Quoi qu’il en soit, les réflexions menées au Québec depuis une quinzaine d’années pour accélérer la procédure civile ont déçu jusqu’ici. « Les réformes n’ont pas été assez efficaces pour obtenir un nouveau dynamisme judiciaire », constate Me Boisvert.
La réforme de 2003 a créé le délai de 180 jours quant à l’inscription pour enquête et audition des demandes contestées par écrit. « Mais il y a plusieurs problèmes, regrette Me Boisvert. Lorsque l’on est prêt, le système peut parfois faire attendre près de deux ans pour aller à l’étape suivante ». Pourtant, lorsque le dossier est simple, cela devrait fonctionner. Mais si le dossier est compliqué, les parties ne peuvent s’accorder sur un calendrier en 180 jours ou faire dans ce délai tout ce qui doit être fait.

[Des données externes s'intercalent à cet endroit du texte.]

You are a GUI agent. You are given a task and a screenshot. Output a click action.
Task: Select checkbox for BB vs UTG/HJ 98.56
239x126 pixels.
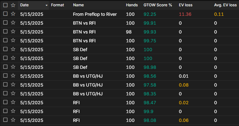[x=5, y=76]
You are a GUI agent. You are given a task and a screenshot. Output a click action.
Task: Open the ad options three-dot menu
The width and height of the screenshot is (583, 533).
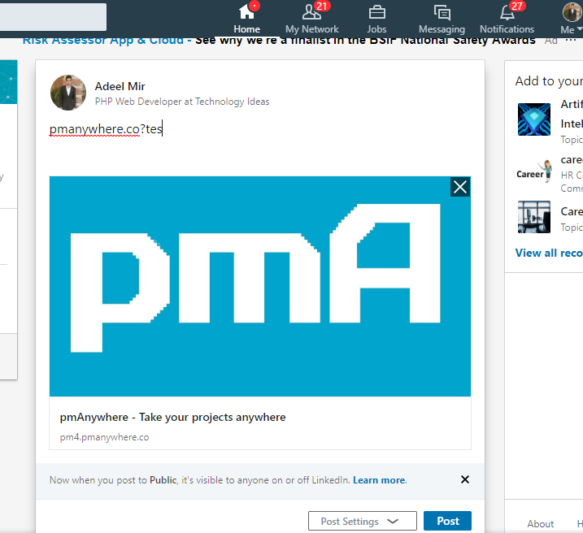[571, 40]

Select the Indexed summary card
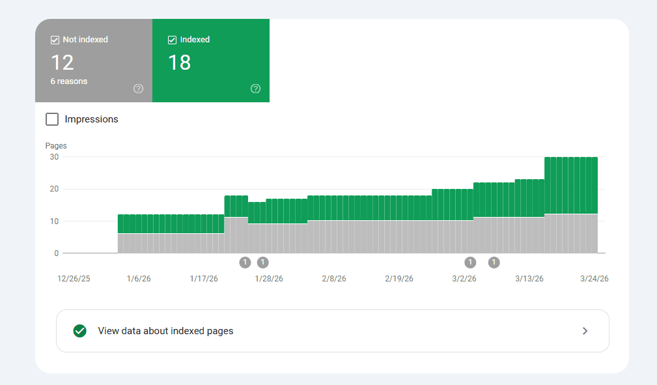210,61
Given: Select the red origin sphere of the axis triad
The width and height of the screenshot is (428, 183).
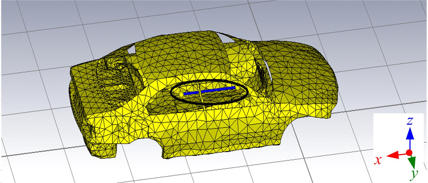Looking at the screenshot, I should coord(409,152).
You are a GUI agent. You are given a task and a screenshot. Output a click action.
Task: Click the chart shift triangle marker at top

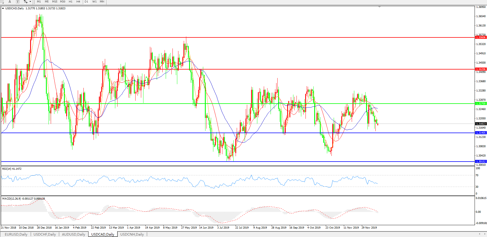379,7
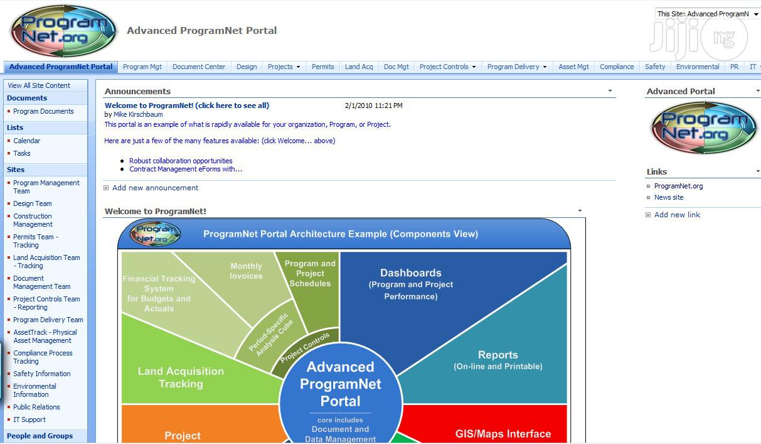Open the This Site search scope dropdown
The height and width of the screenshot is (444, 761).
coord(755,14)
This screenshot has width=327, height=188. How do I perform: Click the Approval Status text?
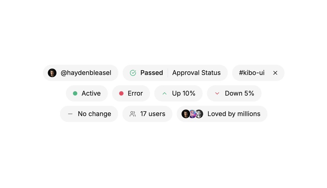[196, 73]
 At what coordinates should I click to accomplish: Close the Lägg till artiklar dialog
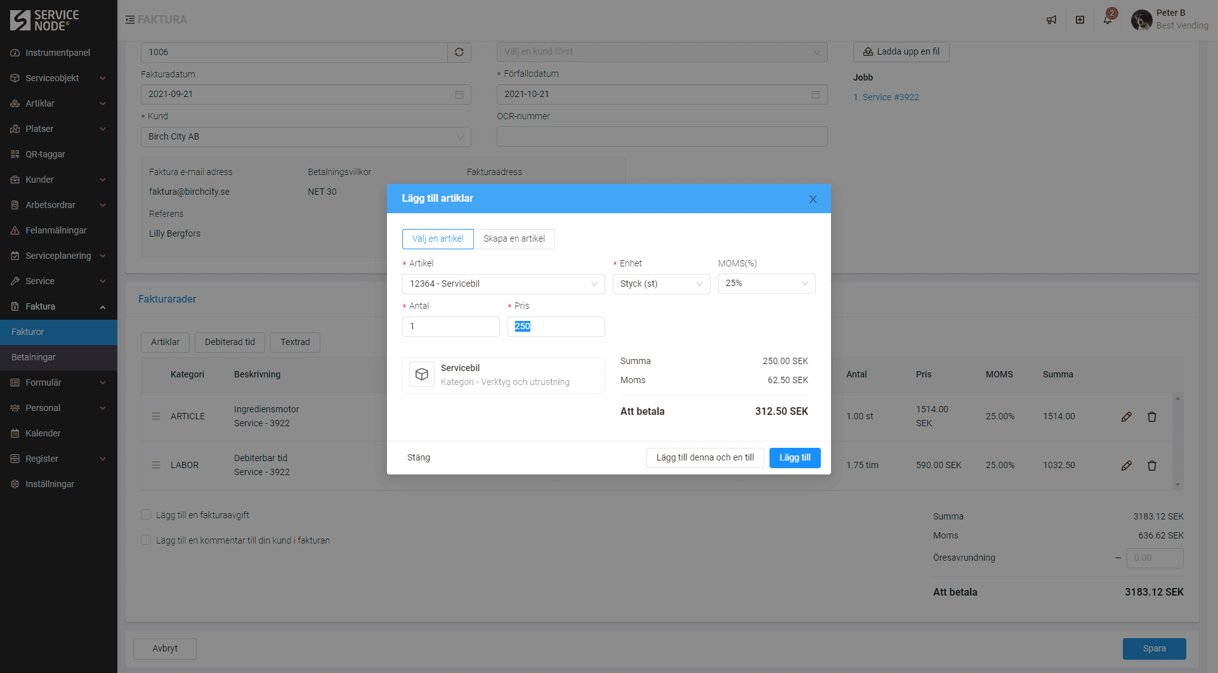(x=813, y=199)
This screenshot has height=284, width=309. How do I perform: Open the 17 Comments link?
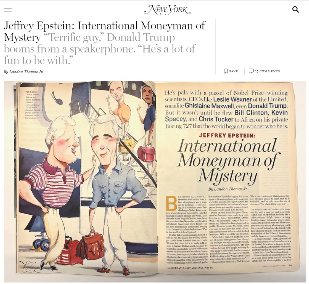tap(267, 71)
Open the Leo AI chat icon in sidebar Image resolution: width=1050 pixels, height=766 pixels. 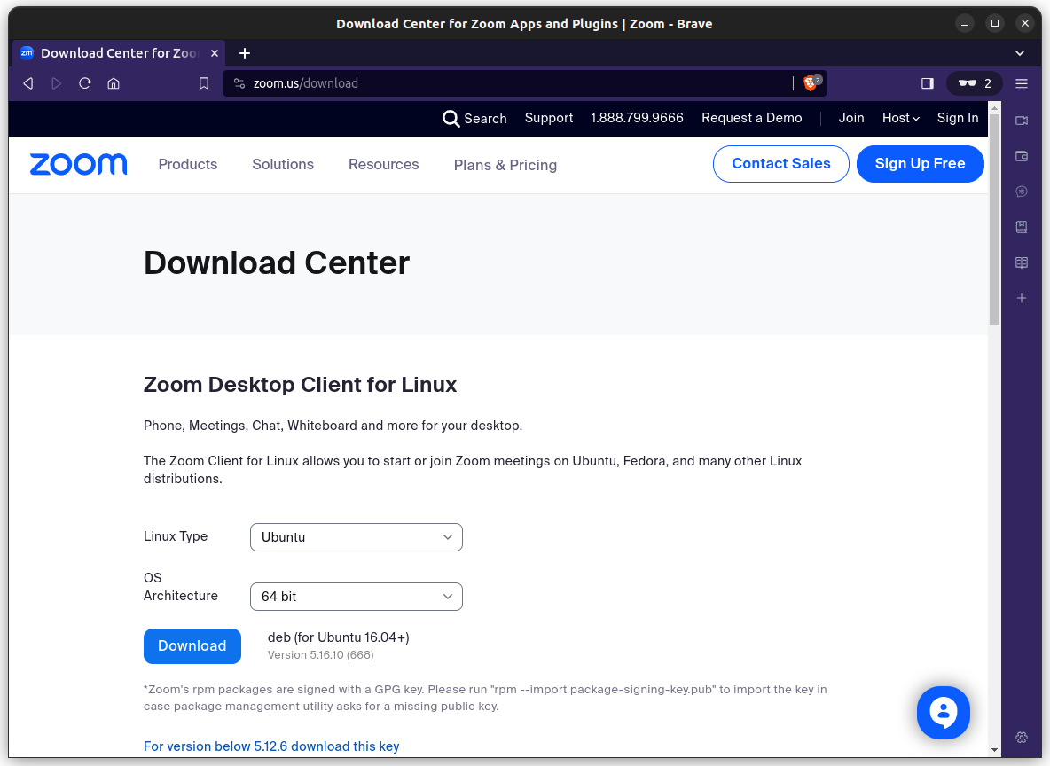tap(1021, 192)
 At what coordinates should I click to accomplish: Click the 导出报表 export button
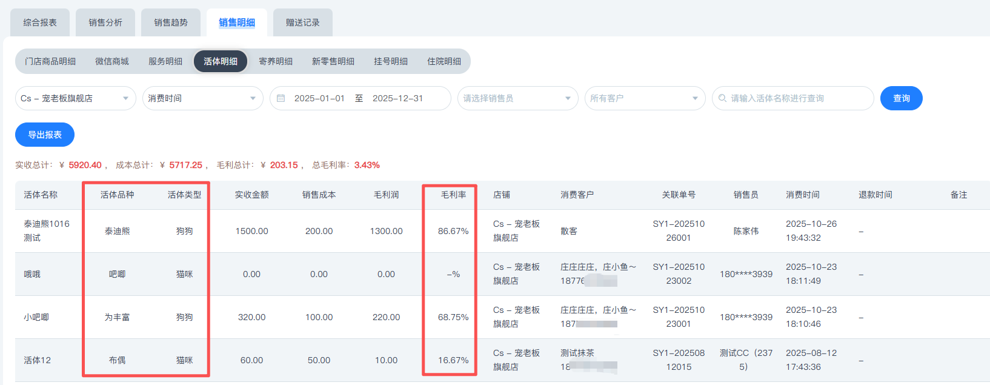coord(45,135)
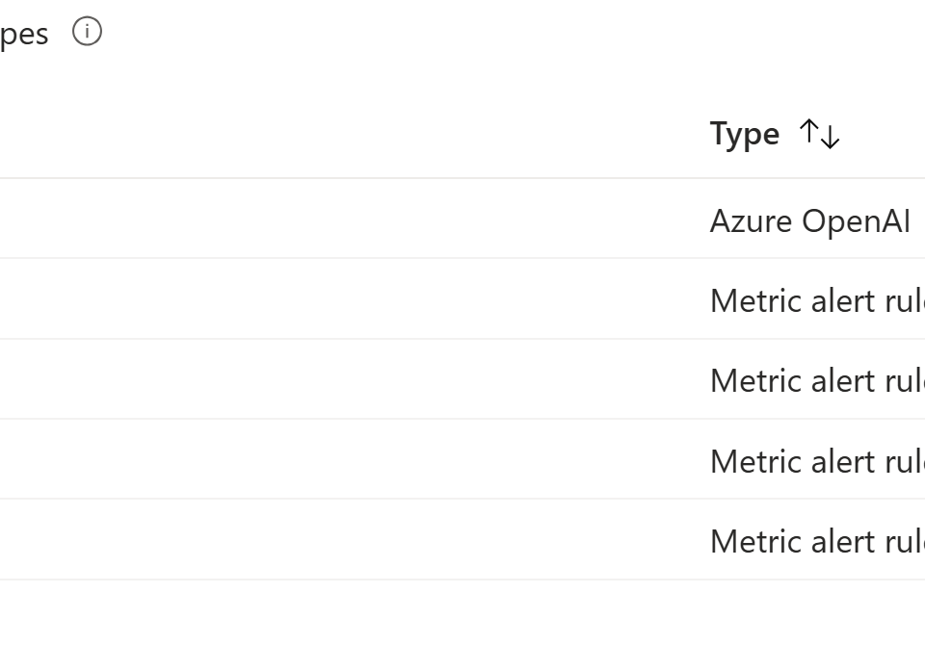Screen dimensions: 925x670
Task: Click the down arrow in Type sort icon
Action: [830, 137]
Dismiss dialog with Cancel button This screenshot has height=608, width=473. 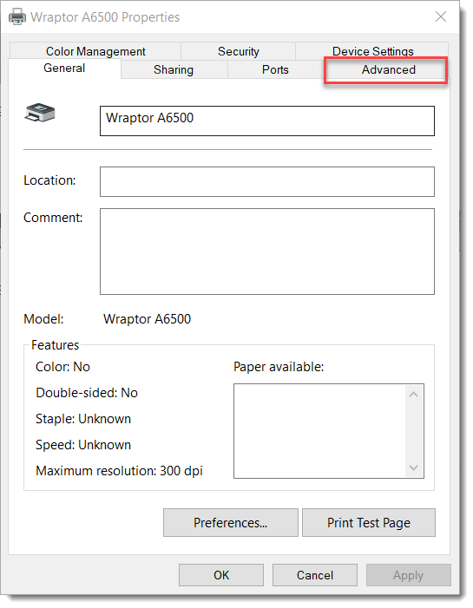tap(315, 575)
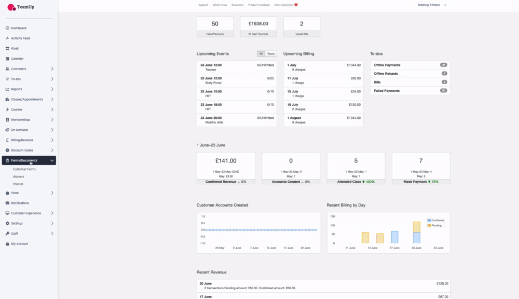
Task: Click the Kiosk icon in sidebar
Action: coord(7,48)
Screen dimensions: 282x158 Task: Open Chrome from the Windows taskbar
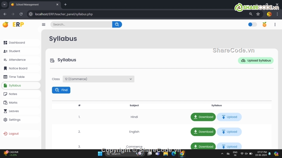click(x=182, y=154)
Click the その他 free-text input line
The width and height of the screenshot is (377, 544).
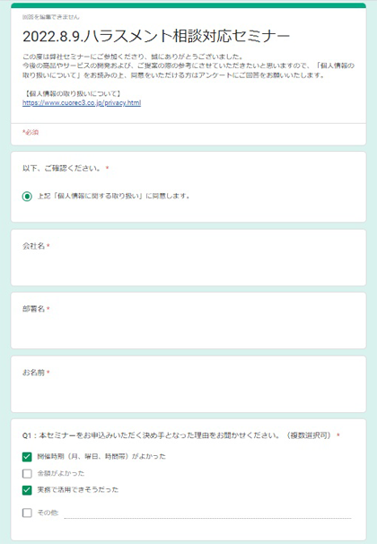(x=207, y=513)
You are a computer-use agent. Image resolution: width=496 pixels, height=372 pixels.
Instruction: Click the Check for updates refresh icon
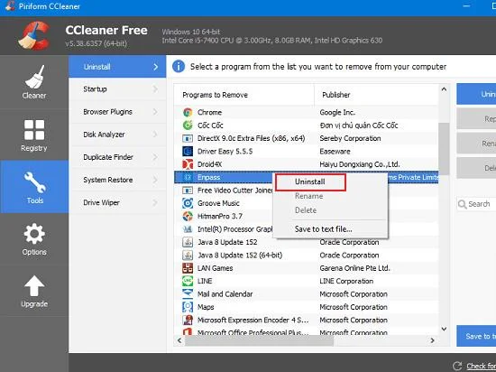click(457, 366)
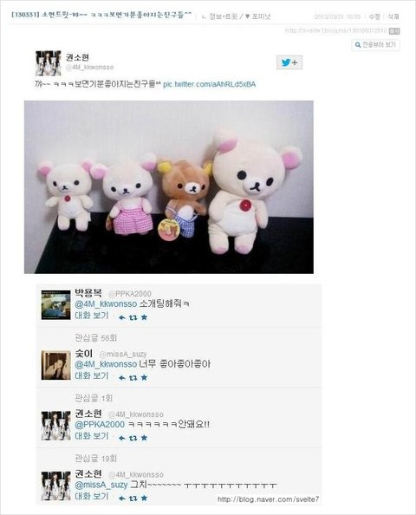Retweet 권소현's reply to @missA_suzy
The width and height of the screenshot is (416, 515).
coord(133,499)
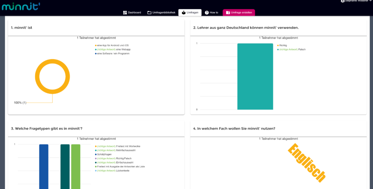Expand the Stephanie Wössner account menu

[370, 1]
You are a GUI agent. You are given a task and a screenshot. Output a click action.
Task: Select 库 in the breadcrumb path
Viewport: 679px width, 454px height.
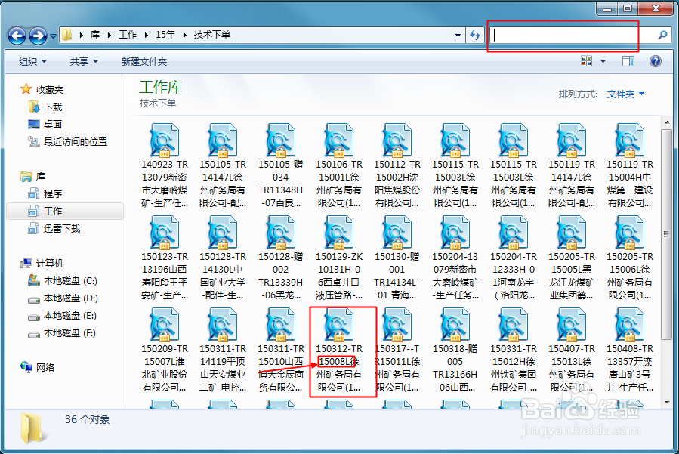95,35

Il faut demander une extension du délai, ce qui ralentit encore la solution du contentieux.
Encore plus désolant, il existe déjà des mécanismes qui permettraient d’accélérer les procédures, mais ne sont pas appliqués ou qui sont tombés en désuétude. « La première réforme serait d’appliquer les procédures existantes », estime Me Boisvert, qui donne l’exemple de la requête en irrecevabilité. « Son application est exceptionnelle, alors que beaucoup de cas ne méritent pas d’être entendus. Par exemple, si une prescription apparaît au milieu d’un recours collectif, les juges estiment habituellement plus sage et plus prudent de tout entendre jusqu’à la fin. Résultat, on procède, et on perd une dizaine de jours d’audience, alors que les trois quarts des arguments d’un litige sont irrecevables. Cela retarde la machine judiciaire et coûte très cher aux parties. Pour rien ». Quelques réformes simples et efficaces pourraient être adoptées mais ne l’ont pas été, on ne sait pourquoi.
Toujours est-il que la création d’une sorte de juge de l’évidence, à la française, aurait la préférence du professeur. « Nous n’avons pas ici de procédure permettant d’accorder rapidement une provision financière, lorsque l’obligation n’est pas sérieusement contestable », reconnaît Me Boisvert. Ce serait une énorme amélioration des procédures. Ce qui me séduit, c’est lorsque le juge regarde le dossier et qu’une partie de la créance est due. Il est intéressant d’avoir une procédure qui constate que la défense est purement dilatoire. Il faut inventer des mécanismes pour que les parties soient plus raisonnables ».
Il existe toutefois un précédent québécois. Dans l’affaire Driscoll College c. Morin, en 1977, on avait ordonné de manière interlocutoire au gouvernement de ne pas bloquer une subvention, c’est-à-dire de la payer. Cette affaire a montré que le champ d’action de l’injonction interlocutoire pouvait s’élargir et permettre une intervention judiciaire rapide, efficace et élargie en faveur des justiciables.
« Malgré cette exception, la Cour d’appel et la doctrine ne reconnaissent le pouvoir de l’injonction que pour les obligations de faire et non de donner », constate Me Boisvert. « Il n’est donc pas possible d’ordonner par injonction à quelqu’un de payer ». D’ailleurs les tribunaux sont réticents à étendre leur champ d’application au paiement de sommes d’argent. Lorsqu’une saisie avant jugement est ordonnée, les fonds restent entre les mains de la justice.
En fin de compte, Me Boisvert trouve utile de comparer les deux systèmes. « Simplifier les procédures et importer certaines idées du système français, ce serait dans l’air du temps; que la décision soit plus rapide, cela vaut la peine d’être étudié ».